[SOURCE MATERIAL]
------------------------

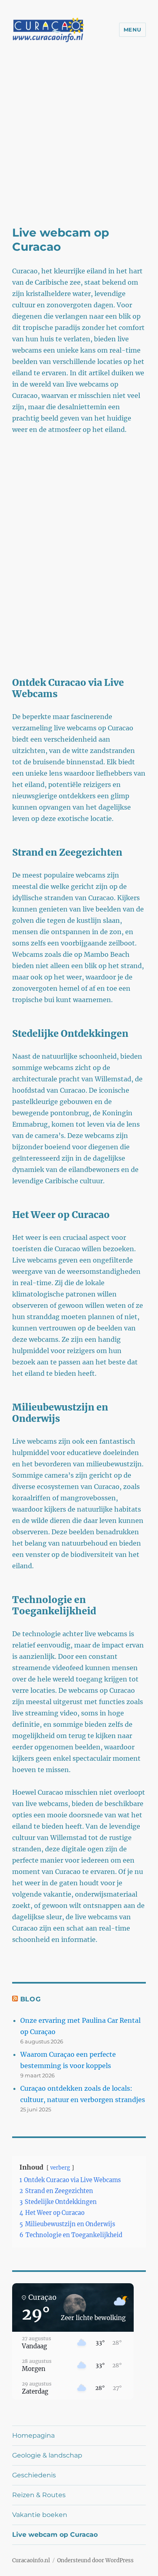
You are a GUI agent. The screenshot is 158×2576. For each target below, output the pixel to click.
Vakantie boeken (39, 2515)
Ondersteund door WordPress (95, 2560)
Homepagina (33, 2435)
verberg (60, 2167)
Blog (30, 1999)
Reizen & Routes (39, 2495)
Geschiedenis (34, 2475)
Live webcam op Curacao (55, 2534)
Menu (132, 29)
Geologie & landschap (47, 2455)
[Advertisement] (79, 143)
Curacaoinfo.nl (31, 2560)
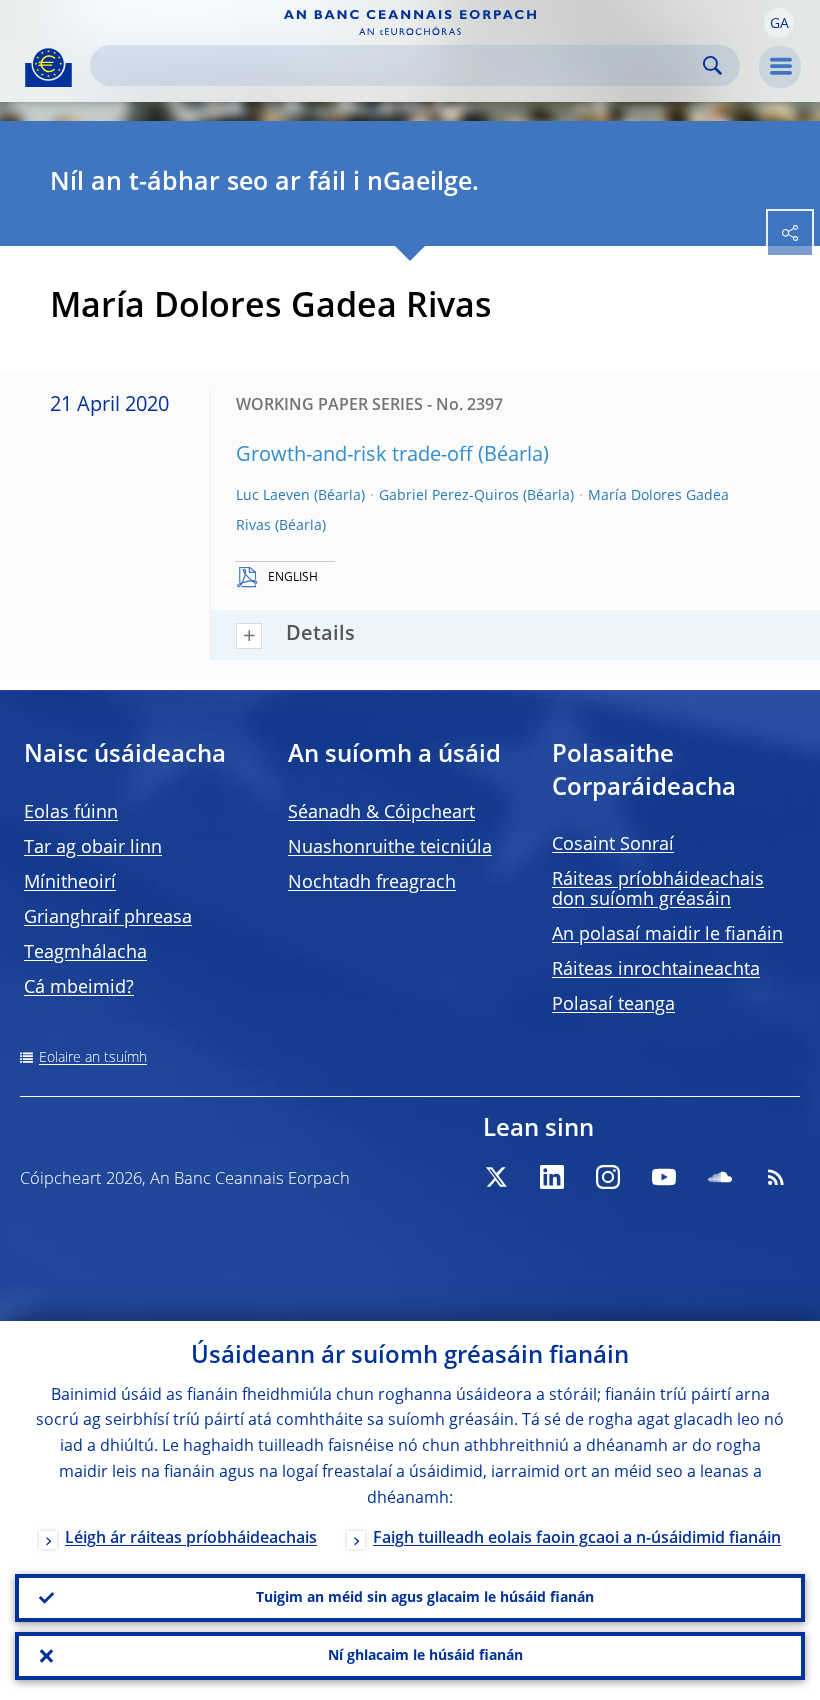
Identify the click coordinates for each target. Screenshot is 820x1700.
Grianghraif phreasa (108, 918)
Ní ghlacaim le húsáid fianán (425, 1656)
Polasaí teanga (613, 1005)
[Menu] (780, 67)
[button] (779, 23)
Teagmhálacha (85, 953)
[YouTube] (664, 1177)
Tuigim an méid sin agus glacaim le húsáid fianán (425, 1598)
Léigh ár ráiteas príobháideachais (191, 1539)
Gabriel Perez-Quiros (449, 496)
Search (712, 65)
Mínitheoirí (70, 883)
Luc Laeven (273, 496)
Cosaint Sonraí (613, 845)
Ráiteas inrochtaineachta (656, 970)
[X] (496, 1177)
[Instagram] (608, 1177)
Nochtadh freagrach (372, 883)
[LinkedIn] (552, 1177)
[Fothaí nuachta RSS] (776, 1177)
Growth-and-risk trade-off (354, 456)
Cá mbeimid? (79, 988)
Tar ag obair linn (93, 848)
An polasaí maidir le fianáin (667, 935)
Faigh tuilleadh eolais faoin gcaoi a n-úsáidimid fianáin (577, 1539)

------------------------

Pictures should be left out when the records above are restated exactly.

[EXERCISE RESPONSE]
You are a GUI agent. The screenshot is 158×2576. For each target below, output the pixel to click.
Vakantie boeken (39, 2515)
Ondersteund door WordPress (95, 2560)
Homepagina (33, 2435)
verberg (60, 2167)
Blog (30, 1999)
Reizen & Routes (39, 2495)
Geschiedenis (34, 2475)
Live webcam op Curacao (55, 2534)
Menu (132, 29)
Geologie & landschap (47, 2455)
[Advertisement] (79, 143)
Curacaoinfo.nl (31, 2560)
Identify the click coordinates for each target. Screenshot is 820x1700.
Grianghraif phreasa (108, 918)
Ní ghlacaim le húsáid fianán (425, 1656)
Polasaí teanga (613, 1005)
[Menu] (780, 67)
[button] (779, 23)
Teagmhálacha (85, 953)
[YouTube] (664, 1177)
Tuigim an méid sin agus glacaim le húsáid fianán (425, 1598)
Léigh ár ráiteas príobháideachais (191, 1539)
Gabriel Perez-Quiros (449, 496)
Search (712, 65)
Mínitheoirí (70, 883)
Luc Laeven (273, 496)
Cosaint Sonraí (613, 845)
Ráiteas inrochtaineachta (656, 970)
[X] (496, 1177)
[Instagram] (608, 1177)
Nochtadh freagrach (372, 883)
[LinkedIn] (552, 1177)
[Fothaí nuachta RSS] (776, 1177)
Growth-and-risk trade-off (354, 456)
Cá mbeimid? (79, 988)
Tar ag obair linn (93, 848)
An polasaí maidir le fianáin (667, 935)
Faigh tuilleadh eolais faoin gcaoi a n-úsáidimid fianáin (577, 1539)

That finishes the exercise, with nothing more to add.